Un vieux proverbe japonais dit : « Quand la lune est brillante, le kama est arraché. » Cela signifie que c’est précisément lorsque vous pensez pouvoir baisser la garde que vos objets précieux sont susceptibles de vous être volés. Un kama est une grande marmite utilisée pour la cuisson du riz qui, depuis la nuit des temps, revêt une importance à la fois pratique et symbolique dans la vie quotidienne au Japon. C’est le même kama dans Kamagasaki, que l’on peut traduire littéralement par « le couvercle du chaudron ». Ceux qui connaissent le quartier de Kamagasaki à Osaka l’appellent « Kama ». On dit qu’il s’agit d’une zone autrefois marécageuse, reconquise à l’époque d’Edo. Pendant la croissance économique de l’après-guerre, Kamagasaki devint un bidonville pour la population excédentaire du Japon, qui s’y installa pour travailler comme travailleur journalier pour les industries de la construction, du transport maritime et du nucléaire. Depuis lors, son nom a pris une nouvelle signification, car le kama, ou marmite à riz, peut facilement être associé à la population massive d’habitants de Kamagasaki qui vivent au jour le jour dans le quartier. Aujourd’hui, l’une des activités les plus importantes de la communauté de Kamagasaki est la soupe populaire qui se déroule dans le parc principal, Sankaku Koen. Là, un couple d’énormes kama sont utilisés pour cuire le riz et la soupe à distribuer à ceux qui ont faim. Si ces gigantesques kama servent simplement à première vue d’instruments de cuisine, on peut aussi leur attribuer une fonction magique, comme une marmite de sorcier servant à protéger les travailleurs journaliers et à exorciser la gentrification du quartier. C’est cette fonction qui inspire la prémisse farfelue du film : une grande guerre des chaudrons, dans laquelle les habitants de Kamagasaki se disputent le pouvoir symbolique et magique du chaudron.

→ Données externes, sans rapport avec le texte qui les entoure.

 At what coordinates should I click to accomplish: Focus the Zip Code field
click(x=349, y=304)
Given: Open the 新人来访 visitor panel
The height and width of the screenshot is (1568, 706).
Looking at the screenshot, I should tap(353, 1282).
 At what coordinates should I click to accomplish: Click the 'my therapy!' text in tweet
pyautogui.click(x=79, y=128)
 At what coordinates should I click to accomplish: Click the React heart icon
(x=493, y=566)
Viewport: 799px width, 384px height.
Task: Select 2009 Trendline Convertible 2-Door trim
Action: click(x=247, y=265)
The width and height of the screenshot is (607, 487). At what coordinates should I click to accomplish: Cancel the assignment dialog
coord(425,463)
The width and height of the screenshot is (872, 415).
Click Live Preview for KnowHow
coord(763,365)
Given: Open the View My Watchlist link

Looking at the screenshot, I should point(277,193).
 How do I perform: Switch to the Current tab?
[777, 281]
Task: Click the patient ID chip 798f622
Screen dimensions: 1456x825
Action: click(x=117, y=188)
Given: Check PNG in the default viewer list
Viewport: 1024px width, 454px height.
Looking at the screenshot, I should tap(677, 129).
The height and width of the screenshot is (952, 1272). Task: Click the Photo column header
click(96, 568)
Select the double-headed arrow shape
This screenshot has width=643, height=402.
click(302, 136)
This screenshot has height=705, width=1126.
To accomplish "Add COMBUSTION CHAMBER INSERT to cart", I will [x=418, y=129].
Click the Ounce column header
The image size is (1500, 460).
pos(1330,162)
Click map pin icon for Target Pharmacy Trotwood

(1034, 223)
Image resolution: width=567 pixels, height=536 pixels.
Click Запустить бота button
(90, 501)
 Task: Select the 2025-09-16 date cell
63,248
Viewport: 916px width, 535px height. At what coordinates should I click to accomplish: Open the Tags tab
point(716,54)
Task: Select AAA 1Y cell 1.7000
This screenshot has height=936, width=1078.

Présentation du quartier de Kamagasaki

L’histoire se déroule à Kamagasaki, le yoseba [lieu de rassemblement] des travailleurs journaliers d’Osaka. Les travailleurs journaliers constituent la strate de la population à qui le Japon doit sa prospérité économique d’après-guerre, ce sont aussi ceux qui sont les plus gravement exclus de la société civile. Les hommes attendent tous les matins le recrutement par des sous-traitants illégaux (yakuza), prenant des emplois précaires sans avantages sur les chantiers de construction, les ports ou les centrales nucléaires, tandis que de nombreuses femmes vendent leur corps et leur esprit à l’industrie des services, y compris celle de la prostitution. Les habitants de Kamagasaki sont constamment exposés à l’exploitation violente par les yakuzas, à l’oppression de la police et à l’expulsion par les urbanistes. Malgré ou à cause de ces conditions extrêmes, les yosebas ont été des lieux de construction singuliers d’autonomie et d’entraide – et d’émeutes périodiques ! Ce film est un hommage au pouvoir de Kamagasaki, le plus grand de tous les yosebas au Japon, comme une comédie carnavalesque qui se déroule autour de son nom.